Former foreign minister and current president of the National Constituent Assembly, Delcy Rodriguez, said that the US Empire was a serious threat to international security. “We have a right to have the political and economic model we want.” She also stated, “Capitalism is without a doubt a system that creates wars, inequality and poverty. Capitalism cannot give benefits or happiness.”
The renowned academic Sonia Gupta praised Venezuela for the “creation of a new value system and a new model of democracy” to replace the “worn out model” of the capitalist system.
The delegate for the Popular Front for Liberation of Palestine received a standing ovation when he said, referring to the imperialist United States government, “You can assassinate our families, destroy our homes, schools or perhaps all our towns, but you will never undermine our willingness to fight!:
In fact, I heard repeatedly the reference to “Bolivarian socialism”. There was never a formal definition of the term and I will not attempt to define it here. In context, I took that to be a proud affirmation of the revolutionary struggle that Chavismo has embarked on and is committed to continue.

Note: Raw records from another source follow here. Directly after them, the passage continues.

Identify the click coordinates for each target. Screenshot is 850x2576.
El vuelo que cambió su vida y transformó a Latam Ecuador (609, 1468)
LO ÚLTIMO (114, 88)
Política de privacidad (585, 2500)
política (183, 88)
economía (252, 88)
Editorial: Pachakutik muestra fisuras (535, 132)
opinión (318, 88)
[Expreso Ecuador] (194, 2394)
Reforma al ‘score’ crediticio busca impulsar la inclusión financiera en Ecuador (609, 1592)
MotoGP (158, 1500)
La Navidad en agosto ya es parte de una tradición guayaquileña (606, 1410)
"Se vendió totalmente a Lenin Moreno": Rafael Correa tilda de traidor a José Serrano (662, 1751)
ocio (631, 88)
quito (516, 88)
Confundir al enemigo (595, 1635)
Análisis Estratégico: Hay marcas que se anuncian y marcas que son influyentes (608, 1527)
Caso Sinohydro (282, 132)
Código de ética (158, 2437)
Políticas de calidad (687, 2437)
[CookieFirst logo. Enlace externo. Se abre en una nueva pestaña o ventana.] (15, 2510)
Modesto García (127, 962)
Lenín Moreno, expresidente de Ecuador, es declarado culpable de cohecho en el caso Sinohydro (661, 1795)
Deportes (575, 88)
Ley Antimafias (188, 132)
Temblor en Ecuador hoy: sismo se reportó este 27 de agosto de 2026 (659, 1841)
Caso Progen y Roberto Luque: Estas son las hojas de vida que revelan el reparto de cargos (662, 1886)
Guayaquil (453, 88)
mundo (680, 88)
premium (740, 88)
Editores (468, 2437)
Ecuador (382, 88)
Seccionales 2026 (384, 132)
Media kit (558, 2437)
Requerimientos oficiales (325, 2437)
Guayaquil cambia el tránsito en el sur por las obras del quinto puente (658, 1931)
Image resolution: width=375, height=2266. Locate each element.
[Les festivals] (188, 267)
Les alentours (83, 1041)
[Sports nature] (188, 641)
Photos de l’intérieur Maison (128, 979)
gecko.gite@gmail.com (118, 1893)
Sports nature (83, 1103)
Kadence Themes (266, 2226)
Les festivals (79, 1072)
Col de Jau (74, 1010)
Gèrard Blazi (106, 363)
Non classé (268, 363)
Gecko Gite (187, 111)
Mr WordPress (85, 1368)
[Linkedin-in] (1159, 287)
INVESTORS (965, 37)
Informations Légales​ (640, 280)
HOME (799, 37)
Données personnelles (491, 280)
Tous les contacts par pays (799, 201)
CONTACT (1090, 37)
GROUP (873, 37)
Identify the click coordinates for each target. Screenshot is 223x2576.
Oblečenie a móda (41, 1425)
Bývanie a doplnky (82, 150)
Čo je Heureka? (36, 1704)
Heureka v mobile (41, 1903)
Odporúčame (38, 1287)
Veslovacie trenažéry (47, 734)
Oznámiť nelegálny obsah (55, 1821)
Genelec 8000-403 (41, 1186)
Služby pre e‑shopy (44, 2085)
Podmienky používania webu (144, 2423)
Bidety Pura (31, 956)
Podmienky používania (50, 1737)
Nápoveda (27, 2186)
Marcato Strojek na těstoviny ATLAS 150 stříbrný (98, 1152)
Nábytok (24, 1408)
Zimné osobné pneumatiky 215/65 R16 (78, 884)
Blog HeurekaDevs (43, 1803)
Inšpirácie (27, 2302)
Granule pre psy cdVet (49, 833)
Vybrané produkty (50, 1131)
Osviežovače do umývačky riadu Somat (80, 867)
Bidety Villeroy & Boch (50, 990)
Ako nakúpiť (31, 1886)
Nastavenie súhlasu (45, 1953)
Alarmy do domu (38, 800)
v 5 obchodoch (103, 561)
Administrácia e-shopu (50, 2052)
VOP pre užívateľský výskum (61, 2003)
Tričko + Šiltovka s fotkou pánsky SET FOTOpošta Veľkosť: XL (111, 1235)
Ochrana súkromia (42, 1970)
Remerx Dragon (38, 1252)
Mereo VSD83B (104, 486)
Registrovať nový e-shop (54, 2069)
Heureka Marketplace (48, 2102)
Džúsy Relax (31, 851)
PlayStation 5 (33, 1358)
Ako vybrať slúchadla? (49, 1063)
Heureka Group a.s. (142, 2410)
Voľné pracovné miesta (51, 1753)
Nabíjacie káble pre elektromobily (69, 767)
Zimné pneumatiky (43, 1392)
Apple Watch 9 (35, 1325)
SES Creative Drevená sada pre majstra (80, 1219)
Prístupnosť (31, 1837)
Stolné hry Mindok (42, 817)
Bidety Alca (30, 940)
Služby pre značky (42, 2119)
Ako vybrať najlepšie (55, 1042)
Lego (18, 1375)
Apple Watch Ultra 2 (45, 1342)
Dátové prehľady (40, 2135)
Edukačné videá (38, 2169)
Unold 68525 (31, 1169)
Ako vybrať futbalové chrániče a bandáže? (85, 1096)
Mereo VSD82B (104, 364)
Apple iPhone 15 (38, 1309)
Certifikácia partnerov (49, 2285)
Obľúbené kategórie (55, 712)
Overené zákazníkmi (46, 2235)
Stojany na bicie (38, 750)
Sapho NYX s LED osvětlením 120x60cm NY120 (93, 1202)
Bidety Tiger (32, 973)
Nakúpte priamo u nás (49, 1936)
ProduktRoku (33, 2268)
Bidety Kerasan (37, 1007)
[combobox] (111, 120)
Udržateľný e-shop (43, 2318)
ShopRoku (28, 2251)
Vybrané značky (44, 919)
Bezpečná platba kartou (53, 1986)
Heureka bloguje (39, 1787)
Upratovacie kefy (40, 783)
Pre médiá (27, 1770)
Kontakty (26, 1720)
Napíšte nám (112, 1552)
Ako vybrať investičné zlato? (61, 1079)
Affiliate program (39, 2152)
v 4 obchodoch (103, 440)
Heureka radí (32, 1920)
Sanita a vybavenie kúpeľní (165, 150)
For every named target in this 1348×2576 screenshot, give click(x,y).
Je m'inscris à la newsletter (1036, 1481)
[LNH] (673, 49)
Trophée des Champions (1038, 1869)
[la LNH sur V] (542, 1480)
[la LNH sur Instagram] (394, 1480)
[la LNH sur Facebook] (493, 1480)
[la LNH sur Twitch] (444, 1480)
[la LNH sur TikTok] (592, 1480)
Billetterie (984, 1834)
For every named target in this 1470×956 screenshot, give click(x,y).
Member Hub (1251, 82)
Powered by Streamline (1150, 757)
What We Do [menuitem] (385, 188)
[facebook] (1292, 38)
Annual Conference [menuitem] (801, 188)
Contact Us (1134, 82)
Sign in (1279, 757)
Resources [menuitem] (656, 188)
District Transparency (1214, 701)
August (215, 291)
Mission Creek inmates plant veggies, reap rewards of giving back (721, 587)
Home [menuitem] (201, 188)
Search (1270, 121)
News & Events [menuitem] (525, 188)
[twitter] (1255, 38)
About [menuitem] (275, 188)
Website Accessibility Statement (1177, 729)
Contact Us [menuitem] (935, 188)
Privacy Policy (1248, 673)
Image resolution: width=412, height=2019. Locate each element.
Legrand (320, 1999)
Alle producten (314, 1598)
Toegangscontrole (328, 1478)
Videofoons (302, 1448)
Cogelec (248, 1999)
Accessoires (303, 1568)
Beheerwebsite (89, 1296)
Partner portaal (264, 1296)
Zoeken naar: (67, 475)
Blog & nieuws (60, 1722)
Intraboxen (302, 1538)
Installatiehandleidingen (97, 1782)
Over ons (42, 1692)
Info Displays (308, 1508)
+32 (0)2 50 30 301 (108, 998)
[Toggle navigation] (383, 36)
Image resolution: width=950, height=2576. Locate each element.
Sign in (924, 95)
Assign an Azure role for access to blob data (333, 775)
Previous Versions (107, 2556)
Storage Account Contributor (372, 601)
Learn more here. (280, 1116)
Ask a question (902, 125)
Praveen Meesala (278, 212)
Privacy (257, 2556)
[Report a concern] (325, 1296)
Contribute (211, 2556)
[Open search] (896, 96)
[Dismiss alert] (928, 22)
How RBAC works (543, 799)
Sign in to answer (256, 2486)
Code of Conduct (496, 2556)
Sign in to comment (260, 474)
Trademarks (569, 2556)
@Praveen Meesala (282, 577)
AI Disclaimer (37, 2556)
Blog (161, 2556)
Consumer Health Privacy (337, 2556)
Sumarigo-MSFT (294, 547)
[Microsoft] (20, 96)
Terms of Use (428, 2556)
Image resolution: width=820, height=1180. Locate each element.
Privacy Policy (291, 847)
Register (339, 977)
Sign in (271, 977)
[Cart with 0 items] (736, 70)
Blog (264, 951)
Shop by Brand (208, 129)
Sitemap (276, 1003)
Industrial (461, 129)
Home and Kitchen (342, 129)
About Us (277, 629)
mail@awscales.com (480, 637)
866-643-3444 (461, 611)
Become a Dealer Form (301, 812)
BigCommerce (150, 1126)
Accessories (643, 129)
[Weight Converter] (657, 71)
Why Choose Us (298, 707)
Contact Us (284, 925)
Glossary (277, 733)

Hugo Chavez referred to it as “socialism of the 21st century”, a renewed vision of classic socialism prevalent in the 20th century, and a projection into a new conception of a society where the people are the recipient of the social gains but at the same time they are the protagonists of the social organization.
Chávez himself said, “El socialismo es la democracia participativa y sobre todo la protagónica” (Socialism is participatory democracy and above all, protagonist [democracy]). This concept that views all Venezuelans as authors and builders of democracy is embedded in the preamble of the 1999 Constitution of Venezuela.
But perhaps Maduro’s statement, addressing a crowd of Venezuelans in front of the Presidential Office of Miraflores, following a large anti-imperialist march, contains the essence of what may still be a process under construction in the Venezuelan context. “Socialism is a patrimony that comes from the original people, from the history of Venezuelan fighters that struggled for freedom and continues rebelling to domination,” Maduro said.
All of us in the crowd cheered those words and his acknowledgement of the upcoming centenary celebration of the October Revolution. He also recognized Vladimir Lenin, leader of first socialist revolution.
Venezuela appears to be intent on building its own brand of socialism – Bolivarian socialism – with its own characteristics based on its past revolutions of independence and heroes, people’s aspirations and needs, defiance to the current colonial empire, and with a good doses of 20th century Marxism.
With that spirit in the air at the Caracas meeting, without doubt we proudly felt “We are all Venezuela”. I felt doubly proud as a Venezuelan and as a socialist.